Hi. I think I've reversed a sign somewhere, but for the life of me I can't seem to find it.

I have these parametric equations (using t to represent theta):

$\displaystyle x = 2 - 3\,cos\,t$

$\displaystyle y = 3 + 2\,sin\,t$

I've got to find the equation of the tangent line at various given points on the curve. So, I want to create a general equation first that I can plug the points into. First, I solve for t:

$\displaystyle y = 3 + 2\,sin\,t$

$\displaystyle t = \arcsin{\frac{y-3}{2}}$

Then I get the slope:

$\displaystyle \frac{dy/dt}{dx/dt} = \frac{3\,sin\,t}{2\,cos\,t} = \frac{3}{2}\,tan\,t$

Now, the intercept in the tangent line equation will be

$\displaystyle B = y_{1} - (\frac{3}{2}\,tan\,(\arcsin{\frac{y_{1}-3}{2}}))\,x_{1}$

Giving me

$\displaystyle y = (\frac{3}{2}\,tan\,(\arcsin{\frac{y_{1}-3}{2}}))\,x + y_{1} - (\frac{3}{2}\,tan\,(\arcsin{\frac{y_{1}-3}{2}}))\,x_{1}$

or

$\displaystyle y = \frac{3}{2} (tan \circ arcsin) (\frac{y_{1}-3}{2}}) (x - x_{1}) + y_{1}$

Great.
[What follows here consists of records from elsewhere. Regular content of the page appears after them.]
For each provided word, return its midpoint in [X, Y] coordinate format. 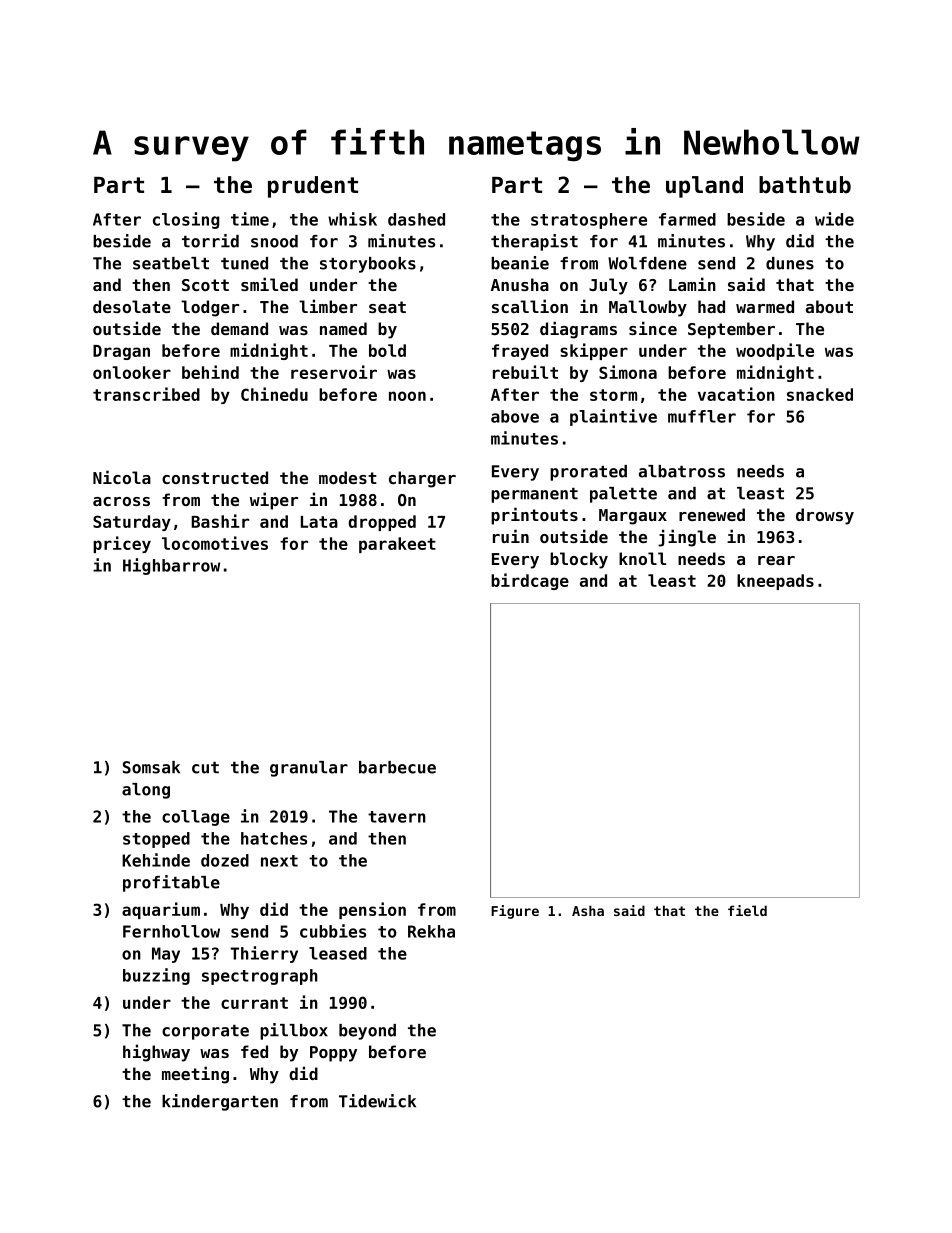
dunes [790, 263]
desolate [132, 306]
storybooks [368, 265]
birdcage [530, 581]
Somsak [151, 767]
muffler [702, 416]
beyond [367, 1032]
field [747, 910]
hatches [274, 838]
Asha [588, 910]
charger [422, 479]
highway [156, 1053]
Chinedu [274, 394]
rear [776, 560]
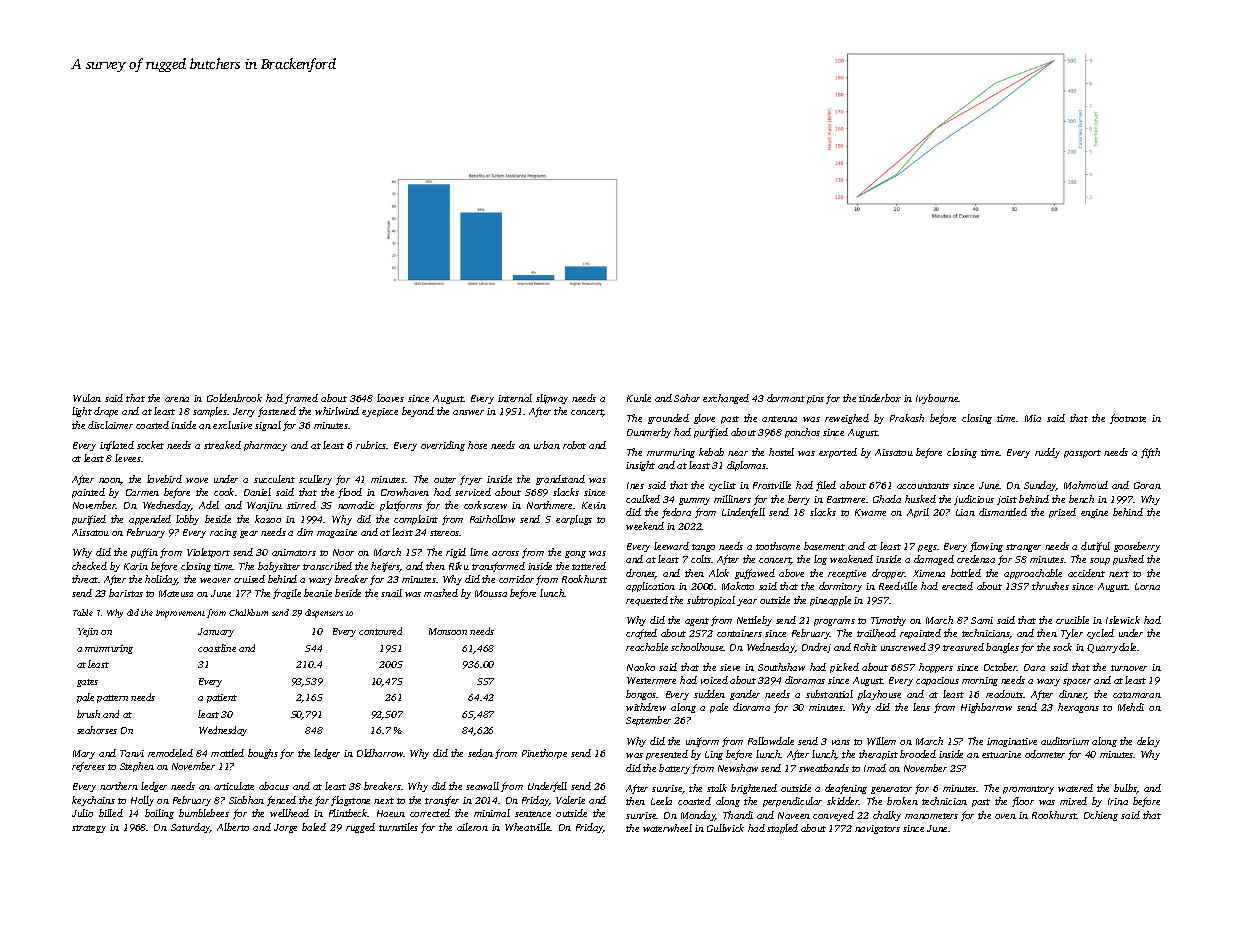 This screenshot has height=952, width=1233. I want to click on Pinethorpe, so click(544, 754).
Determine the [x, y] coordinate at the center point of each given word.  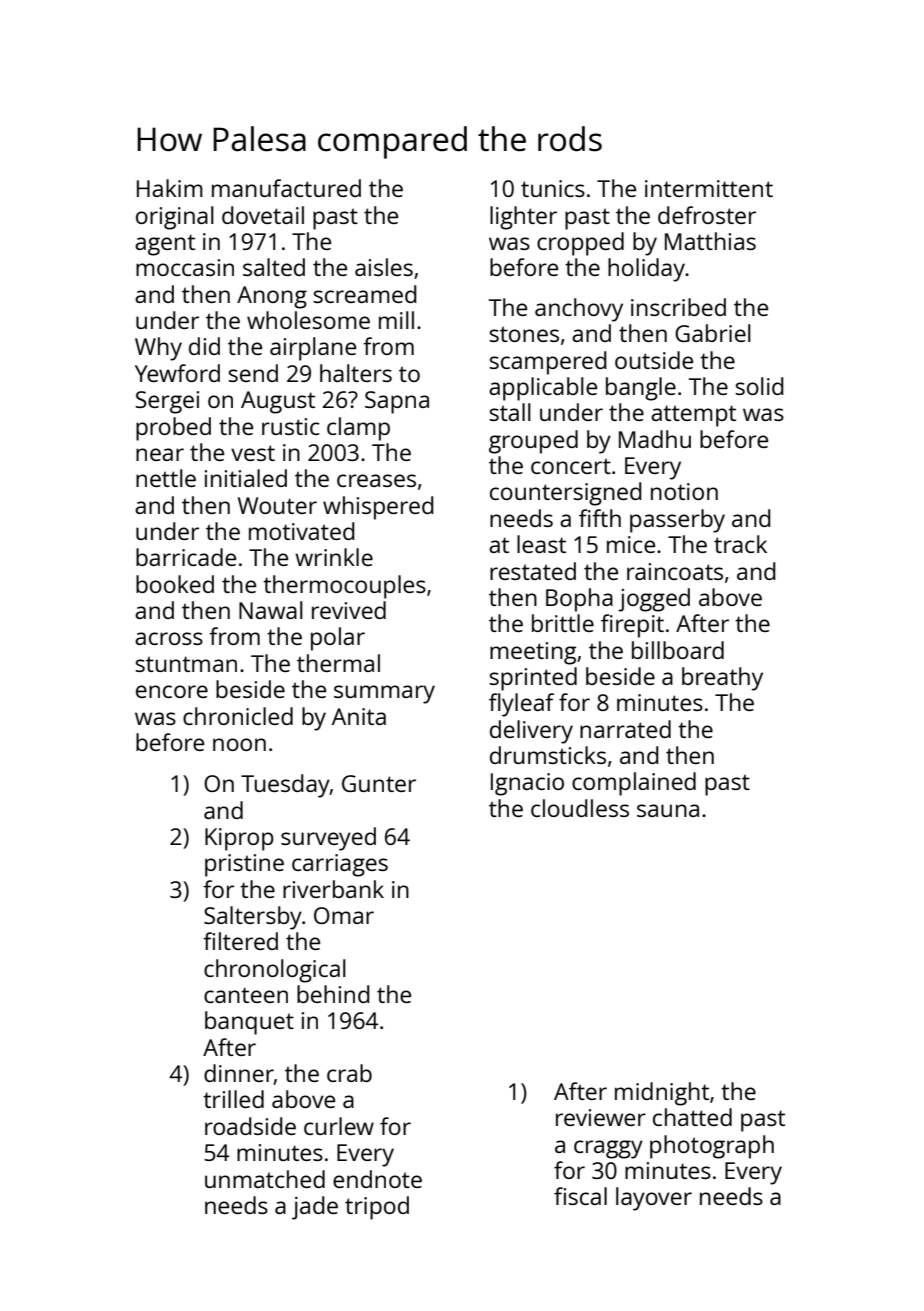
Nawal [271, 610]
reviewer [601, 1117]
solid [759, 386]
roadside [250, 1126]
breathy [722, 679]
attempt [693, 416]
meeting [533, 653]
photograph [712, 1147]
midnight [662, 1094]
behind [333, 994]
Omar [344, 915]
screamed [365, 294]
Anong [272, 297]
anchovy [579, 310]
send [253, 373]
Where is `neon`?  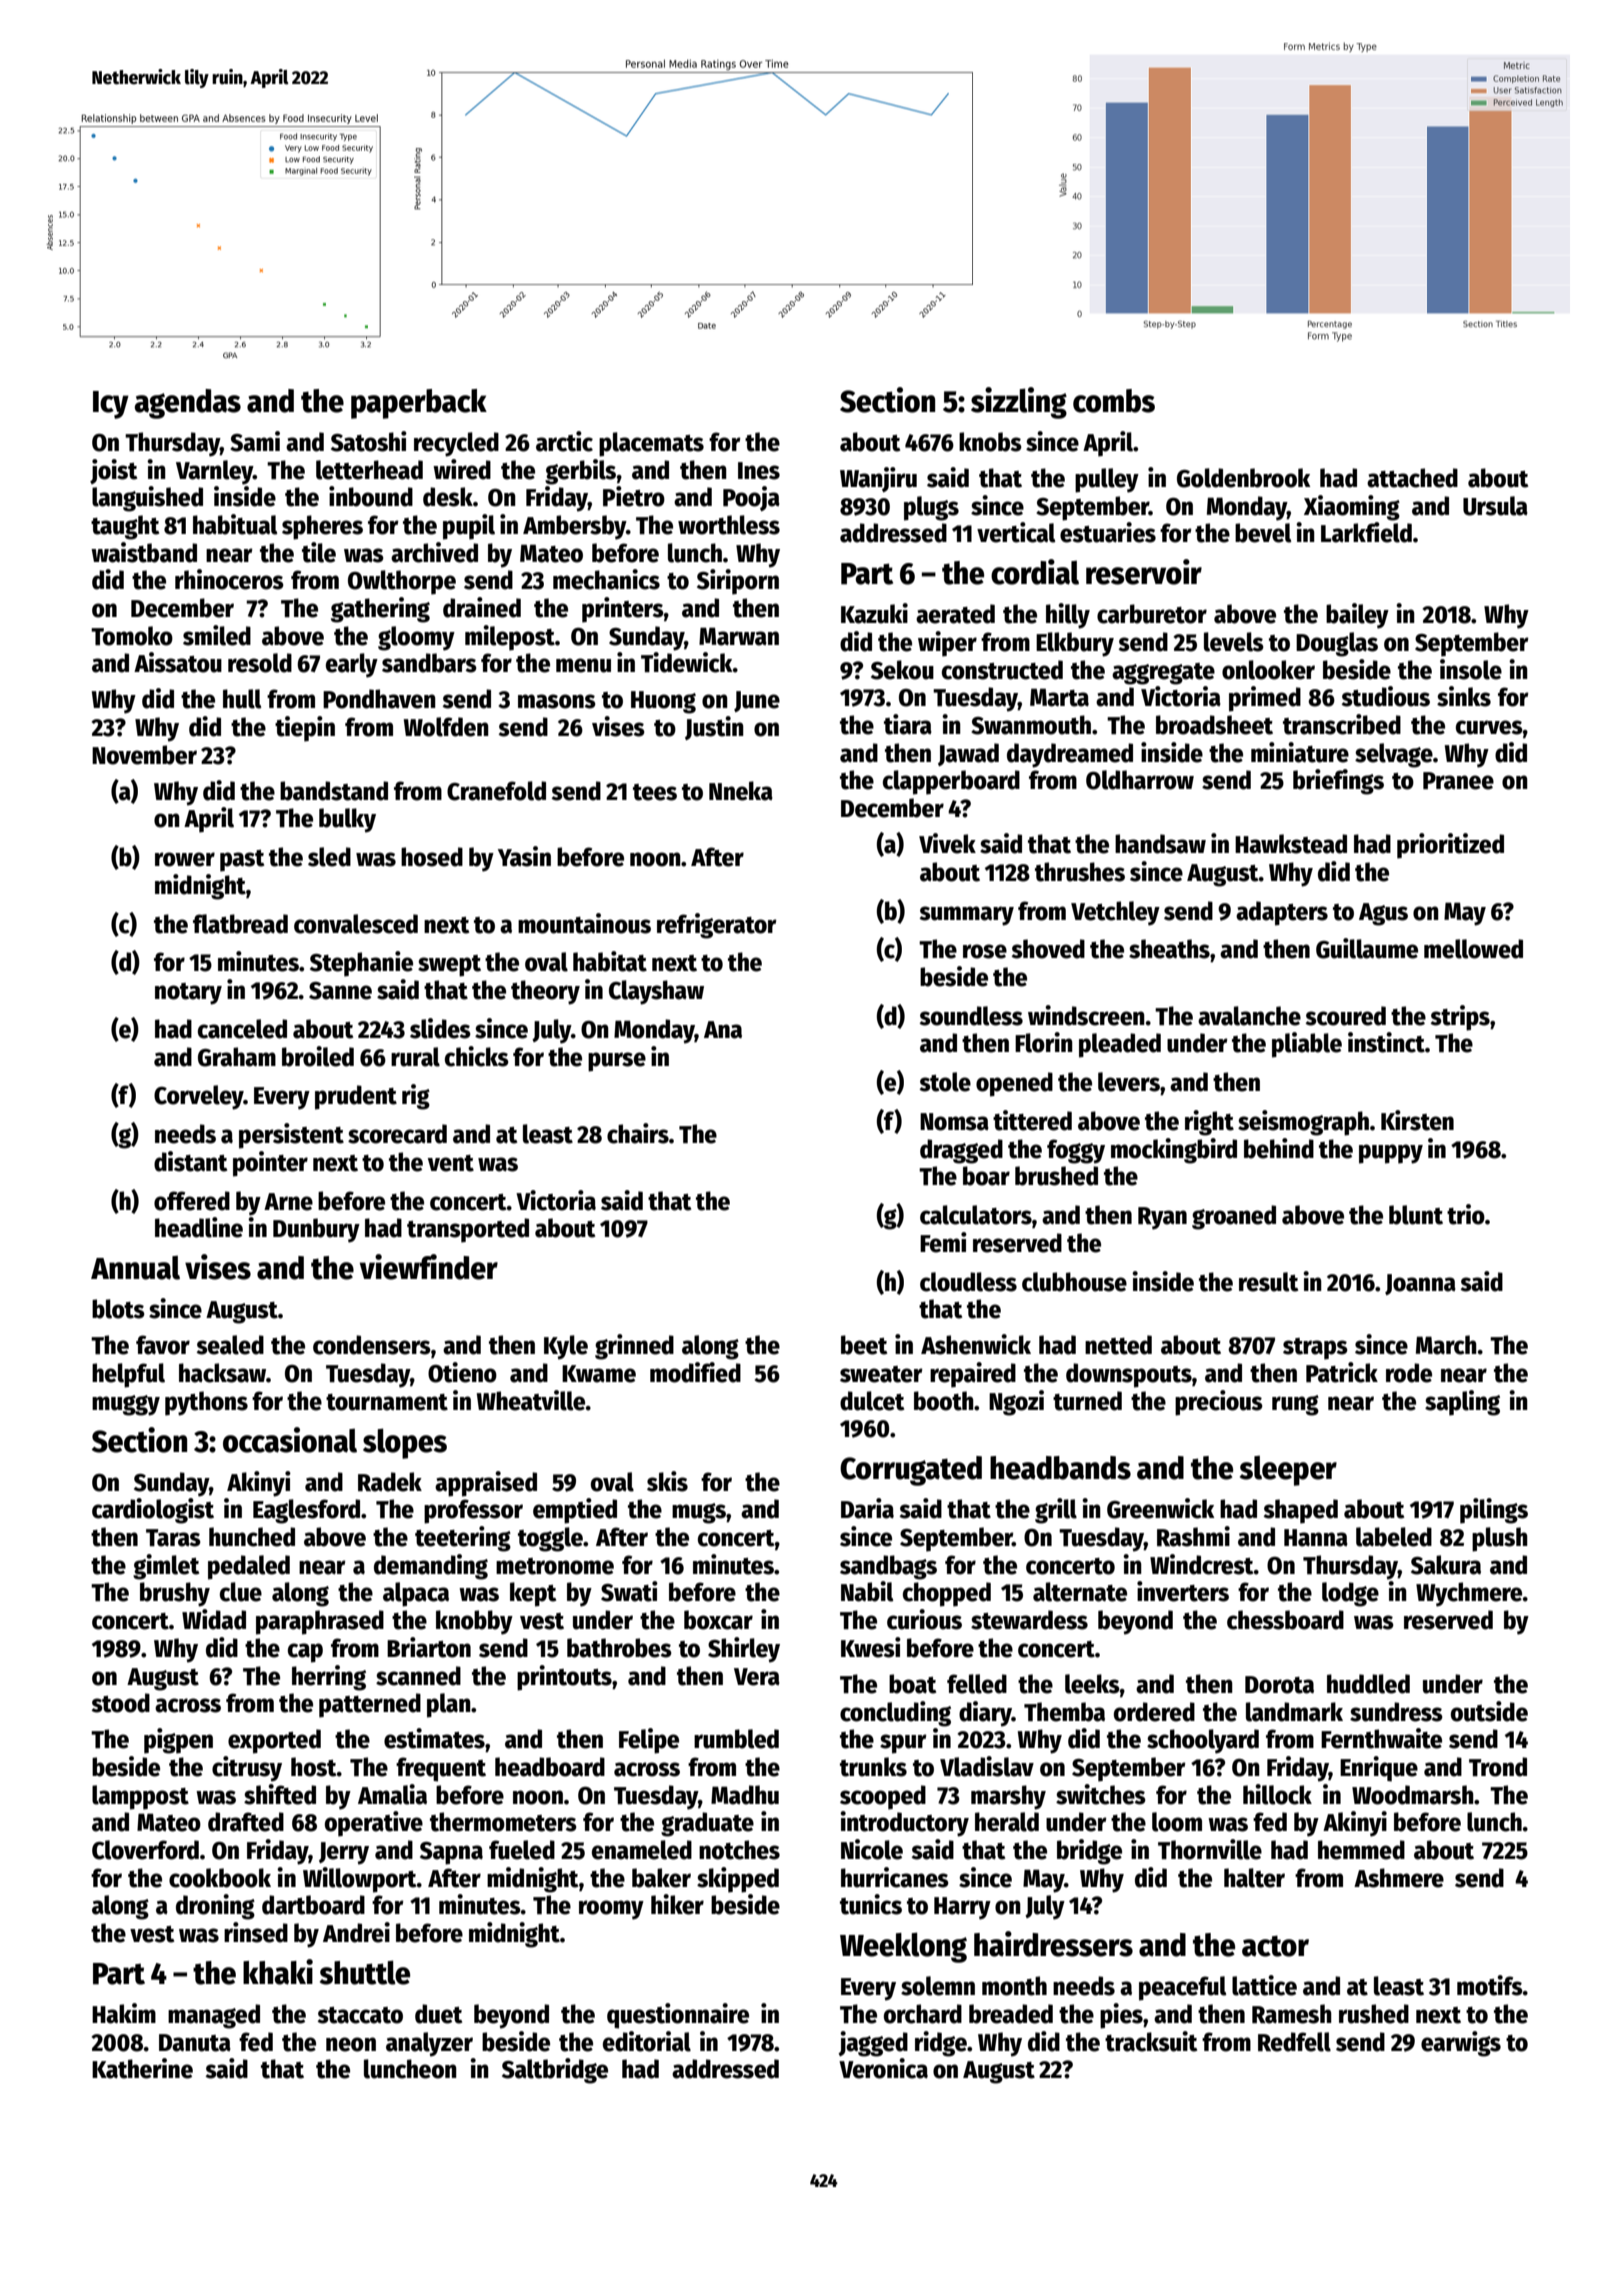 neon is located at coordinates (351, 2044).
But if I plug in the first coordinate I'm given

$\displaystyle (x_{1}, y_{1}) = (\frac{4 + 3\sqrt{3}}{2}, 2)$

I eventually get

$\displaystyle \frac{-\sqrt{3}}{2}\,x + \sqrt{3} + \frac{17}{4}$

A tangent line with a negative slope! Yet when I look diagram provided in the book itself, the tangent line at this point clearly has a positive slope.